Intel Pentium Extreme Edition 955 & 975X Express Chipset: 65nm is Here
The big story with regard to Presler and the Intel Pentium Extreme Edition 955 processor, is Intel's move to a smaller, more advanced 65nm manufacturing process, well ahead of rival AMD. Pentium processors based on the Prescott core, and dual-core Smithfield based CPUs, were built using the company's 'Strained SI' 90nm manufacturing process. But moving forward, the Pentium Extreme Edition 955 and future Intel Desktop, Mobile, and Server processors will be manufactured using this new 65nm process, which should help Intel get more usable dice from a single 300mm wafer, which should in-turn allow the company to introduce lower-priced processors while maintaining their bottom line.
It is well known that Intel's manufacturing capabilities are second to none in the industry. The chart above shows the pace at which Intel has introduced new technology generations. As you can see, roughly every two years for the past couple of decades, Intel has consistently introduced new manufacturing processes that have allowed them to scale their processors to higher clock speeds, incorporate larger caches, and introduce new core technologies, among other things.

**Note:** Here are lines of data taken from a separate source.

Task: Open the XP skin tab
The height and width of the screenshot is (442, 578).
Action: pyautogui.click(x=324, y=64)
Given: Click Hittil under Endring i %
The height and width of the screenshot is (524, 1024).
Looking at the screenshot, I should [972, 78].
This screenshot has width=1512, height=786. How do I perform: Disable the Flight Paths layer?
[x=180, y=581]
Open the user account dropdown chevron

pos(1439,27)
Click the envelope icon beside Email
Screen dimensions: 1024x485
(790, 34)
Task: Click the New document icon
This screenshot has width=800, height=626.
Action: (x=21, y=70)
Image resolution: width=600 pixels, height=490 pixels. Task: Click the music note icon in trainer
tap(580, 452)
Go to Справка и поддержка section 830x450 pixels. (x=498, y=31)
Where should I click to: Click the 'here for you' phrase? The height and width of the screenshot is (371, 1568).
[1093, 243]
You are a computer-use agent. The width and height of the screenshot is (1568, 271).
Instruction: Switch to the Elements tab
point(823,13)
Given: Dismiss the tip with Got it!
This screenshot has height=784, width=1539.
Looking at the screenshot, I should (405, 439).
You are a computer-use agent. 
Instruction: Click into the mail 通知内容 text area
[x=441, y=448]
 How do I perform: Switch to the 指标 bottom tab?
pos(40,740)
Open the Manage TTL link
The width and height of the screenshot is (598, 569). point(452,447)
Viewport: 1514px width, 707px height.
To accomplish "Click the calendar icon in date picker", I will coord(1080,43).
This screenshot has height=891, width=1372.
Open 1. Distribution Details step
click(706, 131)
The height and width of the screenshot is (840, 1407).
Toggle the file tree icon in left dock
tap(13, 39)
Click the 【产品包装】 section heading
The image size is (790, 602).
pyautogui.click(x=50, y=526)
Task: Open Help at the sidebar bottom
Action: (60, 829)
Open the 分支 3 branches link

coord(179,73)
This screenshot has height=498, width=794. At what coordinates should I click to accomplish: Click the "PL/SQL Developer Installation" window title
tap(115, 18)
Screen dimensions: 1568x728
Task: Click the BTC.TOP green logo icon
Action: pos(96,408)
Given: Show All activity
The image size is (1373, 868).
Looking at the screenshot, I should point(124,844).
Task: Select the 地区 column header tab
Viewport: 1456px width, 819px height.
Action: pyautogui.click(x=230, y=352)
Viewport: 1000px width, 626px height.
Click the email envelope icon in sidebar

With their new 65nm process, Intel is quick to point out that their current transistor technology is unmatched in the industry. The image above, produced using an electron microscope, shows the minuscule 1.2nm distance between a Polysilicon gate and the Silicon substrate, and the 35nm gate length of a typical 65nm generation transistor manufactured on Intel's line.
The cooler included with the new Pentium Extreme Edition 955 processor looks much like the model bundled with previous LGA775 based Pentium processors. This cooler is slightly taller and has more individual fins, however. The cooler is made of aluminum, with a solid copper core, and is equipped with a variable speed fan. It is mounted using the same four plastic push-pins as previous Intel LGA775 coolers.
If you're familiar with any of Intel's LGA775 based processors and lets face it, if you're a HotHardware reader you probably are, the new Pentium Extreme Edition 955 will look very familiar to you. The 955XE shares the same integrated heat spreader and packaging as previous Pentiums, but underneath that heat spreader and on the processor's underside it is very different. As you can see, the underside of the CPU is adorned with a multitude of capacitors, many more than older Intel CPUs. And underneath the heat spreader are two distinct Cedar Mill dies (two Cedar Mill dies = one Presler), connected through the processor's packaging substrate. If you recall, the Smithfield core used on the Extreme Edition 840 was basically two Prescott cores linked together to form one large die. Incorporating two individual dies onto one package like this, should help Intel with yields on the 955XE and other dual-core Presler based processors, because the dies can come from two different parts of the same wafer, or even two different wafers altogether.
We fired up the latest version of CPU-Z and Task Manager to visually illustrate some of the Pentium Extreme Edition 955 processor's main features. Because this is a dual-core CPU, and each individual core has Hyper-Threading enabled, the 955XE appears as four virtual processors in a supported operating system like Windows XP. Each core is clocked at 3.46GHz and rides along on a 1066MHz front side bus (266MHz quad-pumped). Each core is equipped with 2MB of full-speed L2 cache, for a grand total of 4MB. And the CPU requires a mere 1.2v - 1.33v to operate. Please note that CPU-Z only reports the details from a single core, so the details in the third screenshot above are identical for the second core. We should also note that the Pentium Extreme Edition 955 has full support for Intel's Virtualization technology, which gives users the ability to run multiple operating systems in independant environments, full support for EM64T to run 64-bit operating systems, and the Execute Disable Bit to prevent against certain types of malware driven buffer-overflow attacks.